Source records:
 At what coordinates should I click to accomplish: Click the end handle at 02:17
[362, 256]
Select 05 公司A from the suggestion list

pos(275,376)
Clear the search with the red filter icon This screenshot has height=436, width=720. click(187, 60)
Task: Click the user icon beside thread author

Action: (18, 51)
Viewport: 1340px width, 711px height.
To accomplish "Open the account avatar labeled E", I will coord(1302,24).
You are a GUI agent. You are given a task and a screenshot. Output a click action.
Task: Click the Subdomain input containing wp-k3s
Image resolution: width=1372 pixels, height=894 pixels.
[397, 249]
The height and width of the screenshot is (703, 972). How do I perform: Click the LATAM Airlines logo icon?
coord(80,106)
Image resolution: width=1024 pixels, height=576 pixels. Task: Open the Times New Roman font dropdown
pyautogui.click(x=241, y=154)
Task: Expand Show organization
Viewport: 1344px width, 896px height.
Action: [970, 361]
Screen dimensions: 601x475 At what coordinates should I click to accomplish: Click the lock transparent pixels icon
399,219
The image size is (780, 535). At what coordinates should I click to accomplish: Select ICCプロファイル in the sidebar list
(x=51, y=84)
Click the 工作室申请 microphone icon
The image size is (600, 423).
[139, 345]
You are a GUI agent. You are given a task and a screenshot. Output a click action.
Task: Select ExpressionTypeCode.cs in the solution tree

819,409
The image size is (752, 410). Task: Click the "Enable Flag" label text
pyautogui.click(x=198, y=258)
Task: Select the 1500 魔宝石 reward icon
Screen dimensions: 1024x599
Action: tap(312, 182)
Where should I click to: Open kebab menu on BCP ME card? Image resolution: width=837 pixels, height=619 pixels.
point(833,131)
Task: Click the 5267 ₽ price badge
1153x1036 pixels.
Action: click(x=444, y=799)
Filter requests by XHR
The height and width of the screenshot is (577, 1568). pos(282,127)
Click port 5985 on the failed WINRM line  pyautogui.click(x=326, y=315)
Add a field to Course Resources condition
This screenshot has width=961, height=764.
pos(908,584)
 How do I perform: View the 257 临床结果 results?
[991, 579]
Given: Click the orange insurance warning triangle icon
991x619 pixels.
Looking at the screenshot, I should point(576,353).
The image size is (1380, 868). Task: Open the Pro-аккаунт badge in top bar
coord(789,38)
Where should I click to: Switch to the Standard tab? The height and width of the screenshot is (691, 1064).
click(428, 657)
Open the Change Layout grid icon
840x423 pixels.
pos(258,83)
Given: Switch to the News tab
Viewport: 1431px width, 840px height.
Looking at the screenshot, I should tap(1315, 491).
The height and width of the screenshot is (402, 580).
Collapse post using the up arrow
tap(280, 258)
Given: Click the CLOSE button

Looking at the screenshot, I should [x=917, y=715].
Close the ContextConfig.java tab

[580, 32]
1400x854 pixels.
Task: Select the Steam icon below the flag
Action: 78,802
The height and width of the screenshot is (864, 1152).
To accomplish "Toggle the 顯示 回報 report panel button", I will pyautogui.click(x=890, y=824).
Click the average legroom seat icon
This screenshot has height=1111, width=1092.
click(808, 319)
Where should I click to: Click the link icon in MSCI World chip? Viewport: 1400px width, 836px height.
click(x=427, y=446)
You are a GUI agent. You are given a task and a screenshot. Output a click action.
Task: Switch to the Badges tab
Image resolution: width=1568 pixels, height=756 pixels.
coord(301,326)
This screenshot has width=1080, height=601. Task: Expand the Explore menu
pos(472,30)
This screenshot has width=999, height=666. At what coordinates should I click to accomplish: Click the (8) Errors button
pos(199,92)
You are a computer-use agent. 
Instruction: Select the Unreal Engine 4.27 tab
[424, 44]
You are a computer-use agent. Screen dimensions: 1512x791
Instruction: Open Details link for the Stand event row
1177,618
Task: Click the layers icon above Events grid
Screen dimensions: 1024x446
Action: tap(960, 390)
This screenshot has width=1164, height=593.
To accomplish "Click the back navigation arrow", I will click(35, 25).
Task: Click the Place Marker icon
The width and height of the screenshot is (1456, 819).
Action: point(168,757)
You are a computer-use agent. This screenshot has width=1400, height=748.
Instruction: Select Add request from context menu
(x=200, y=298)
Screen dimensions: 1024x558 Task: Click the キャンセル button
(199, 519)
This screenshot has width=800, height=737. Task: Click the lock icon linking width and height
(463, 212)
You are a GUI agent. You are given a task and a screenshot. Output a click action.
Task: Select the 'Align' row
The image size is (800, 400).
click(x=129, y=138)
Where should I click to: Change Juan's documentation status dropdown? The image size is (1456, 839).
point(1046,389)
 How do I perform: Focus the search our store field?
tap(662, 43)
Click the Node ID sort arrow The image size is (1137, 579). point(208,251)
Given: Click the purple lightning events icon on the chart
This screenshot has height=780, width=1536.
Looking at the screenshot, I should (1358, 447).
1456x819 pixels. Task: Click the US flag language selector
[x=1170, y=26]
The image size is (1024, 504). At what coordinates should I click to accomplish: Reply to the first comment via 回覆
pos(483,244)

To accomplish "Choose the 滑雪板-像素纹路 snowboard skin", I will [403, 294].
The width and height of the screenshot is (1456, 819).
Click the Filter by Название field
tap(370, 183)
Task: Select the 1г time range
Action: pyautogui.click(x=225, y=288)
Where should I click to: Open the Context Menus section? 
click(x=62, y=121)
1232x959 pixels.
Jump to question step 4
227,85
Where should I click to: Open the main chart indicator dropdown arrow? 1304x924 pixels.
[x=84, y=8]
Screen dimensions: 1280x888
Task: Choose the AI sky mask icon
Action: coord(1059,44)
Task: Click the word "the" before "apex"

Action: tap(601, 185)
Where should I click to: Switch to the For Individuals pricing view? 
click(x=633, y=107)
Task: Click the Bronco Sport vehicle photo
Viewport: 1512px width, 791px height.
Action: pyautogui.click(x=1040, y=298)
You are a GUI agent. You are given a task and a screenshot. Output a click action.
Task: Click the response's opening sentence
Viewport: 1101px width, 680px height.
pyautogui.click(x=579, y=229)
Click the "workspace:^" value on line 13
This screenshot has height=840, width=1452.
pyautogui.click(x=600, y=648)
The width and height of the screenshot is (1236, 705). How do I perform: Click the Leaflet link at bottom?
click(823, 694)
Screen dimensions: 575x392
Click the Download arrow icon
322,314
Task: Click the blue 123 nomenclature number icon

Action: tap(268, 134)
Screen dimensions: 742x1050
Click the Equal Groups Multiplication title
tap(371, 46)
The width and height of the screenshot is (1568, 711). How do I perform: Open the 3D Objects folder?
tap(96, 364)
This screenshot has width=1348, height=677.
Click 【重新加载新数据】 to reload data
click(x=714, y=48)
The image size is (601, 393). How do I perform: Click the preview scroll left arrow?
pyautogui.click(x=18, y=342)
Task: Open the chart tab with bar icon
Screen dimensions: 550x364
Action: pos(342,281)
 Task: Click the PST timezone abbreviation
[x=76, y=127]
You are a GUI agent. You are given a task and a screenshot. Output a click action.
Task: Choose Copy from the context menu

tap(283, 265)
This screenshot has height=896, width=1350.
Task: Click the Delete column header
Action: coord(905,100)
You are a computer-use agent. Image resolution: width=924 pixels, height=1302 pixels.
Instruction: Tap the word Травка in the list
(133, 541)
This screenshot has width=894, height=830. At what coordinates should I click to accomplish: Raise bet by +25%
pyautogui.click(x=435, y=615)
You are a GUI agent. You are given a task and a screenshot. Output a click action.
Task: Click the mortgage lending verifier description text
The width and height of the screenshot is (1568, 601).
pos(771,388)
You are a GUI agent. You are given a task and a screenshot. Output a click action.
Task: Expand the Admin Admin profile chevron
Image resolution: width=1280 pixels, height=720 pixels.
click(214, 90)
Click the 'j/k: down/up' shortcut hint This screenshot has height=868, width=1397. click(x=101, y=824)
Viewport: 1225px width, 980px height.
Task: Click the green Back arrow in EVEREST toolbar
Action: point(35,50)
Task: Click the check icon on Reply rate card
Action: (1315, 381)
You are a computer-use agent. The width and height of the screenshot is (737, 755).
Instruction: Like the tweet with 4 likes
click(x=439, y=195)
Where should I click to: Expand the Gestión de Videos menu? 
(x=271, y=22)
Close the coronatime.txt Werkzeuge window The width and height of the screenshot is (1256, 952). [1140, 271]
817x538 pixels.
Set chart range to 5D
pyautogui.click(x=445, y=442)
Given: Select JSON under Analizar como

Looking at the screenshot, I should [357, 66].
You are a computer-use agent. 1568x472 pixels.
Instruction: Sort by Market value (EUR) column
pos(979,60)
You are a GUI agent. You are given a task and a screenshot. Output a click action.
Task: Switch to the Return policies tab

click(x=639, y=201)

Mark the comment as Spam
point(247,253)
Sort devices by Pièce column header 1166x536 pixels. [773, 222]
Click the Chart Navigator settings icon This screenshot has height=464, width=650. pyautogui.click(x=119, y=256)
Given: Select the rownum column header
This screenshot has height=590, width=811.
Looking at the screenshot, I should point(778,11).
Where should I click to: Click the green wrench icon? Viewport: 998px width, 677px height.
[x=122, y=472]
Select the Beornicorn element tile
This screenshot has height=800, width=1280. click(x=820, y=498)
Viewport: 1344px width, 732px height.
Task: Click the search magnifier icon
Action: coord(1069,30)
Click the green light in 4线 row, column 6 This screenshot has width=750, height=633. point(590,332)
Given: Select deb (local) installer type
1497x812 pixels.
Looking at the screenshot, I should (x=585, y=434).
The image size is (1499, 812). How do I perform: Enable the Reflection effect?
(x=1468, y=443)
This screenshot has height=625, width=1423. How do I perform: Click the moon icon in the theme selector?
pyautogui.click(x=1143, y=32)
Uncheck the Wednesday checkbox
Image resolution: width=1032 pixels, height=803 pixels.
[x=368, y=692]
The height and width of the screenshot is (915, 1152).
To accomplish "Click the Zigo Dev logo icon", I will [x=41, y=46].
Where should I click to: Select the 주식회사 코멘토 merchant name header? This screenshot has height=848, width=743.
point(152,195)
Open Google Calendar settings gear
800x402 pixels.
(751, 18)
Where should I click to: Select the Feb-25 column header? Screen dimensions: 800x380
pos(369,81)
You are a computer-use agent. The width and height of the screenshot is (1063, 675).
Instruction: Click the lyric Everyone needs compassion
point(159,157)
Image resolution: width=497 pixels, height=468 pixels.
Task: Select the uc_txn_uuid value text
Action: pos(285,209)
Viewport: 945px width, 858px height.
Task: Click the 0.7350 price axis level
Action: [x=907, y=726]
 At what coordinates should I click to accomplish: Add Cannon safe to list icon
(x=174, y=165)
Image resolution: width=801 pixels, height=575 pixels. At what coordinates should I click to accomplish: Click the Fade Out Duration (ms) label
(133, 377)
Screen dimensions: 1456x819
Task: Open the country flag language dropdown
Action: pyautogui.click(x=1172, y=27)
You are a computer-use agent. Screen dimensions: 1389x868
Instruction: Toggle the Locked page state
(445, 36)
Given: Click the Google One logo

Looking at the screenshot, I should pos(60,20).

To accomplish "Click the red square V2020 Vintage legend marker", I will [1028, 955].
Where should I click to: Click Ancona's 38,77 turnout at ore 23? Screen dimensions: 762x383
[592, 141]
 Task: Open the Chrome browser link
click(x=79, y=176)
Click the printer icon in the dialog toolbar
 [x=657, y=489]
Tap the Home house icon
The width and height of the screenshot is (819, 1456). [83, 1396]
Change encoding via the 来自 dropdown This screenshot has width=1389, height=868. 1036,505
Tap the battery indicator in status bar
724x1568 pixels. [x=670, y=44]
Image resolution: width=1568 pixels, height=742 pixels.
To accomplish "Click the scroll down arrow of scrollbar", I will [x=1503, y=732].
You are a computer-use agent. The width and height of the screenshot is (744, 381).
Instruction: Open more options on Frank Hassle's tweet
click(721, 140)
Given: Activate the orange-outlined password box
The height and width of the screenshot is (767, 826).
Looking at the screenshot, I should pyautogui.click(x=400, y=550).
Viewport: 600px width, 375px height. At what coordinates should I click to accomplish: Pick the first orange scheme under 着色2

WHAT YOU SHOULD DO:
Extract, please, the lines from the start of the entries above through the one with "Task: Click the Subdomain", both included, reproducing each exactly and adding nothing.

EXERCISE SOLUTION:
 At what coordinates should I click to accomplish: Click the end handle at 02:17
[362, 256]
Select 05 公司A from the suggestion list

pos(275,376)
Clear the search with the red filter icon This screenshot has height=436, width=720. click(187, 60)
Task: Click the user icon beside thread author

Action: (18, 51)
Viewport: 1340px width, 711px height.
To accomplish "Open the account avatar labeled E", I will coord(1302,24).
You are a GUI agent. You are given a task and a screenshot. Output a click action.
Task: Click the Subdomain input containing wp-k3s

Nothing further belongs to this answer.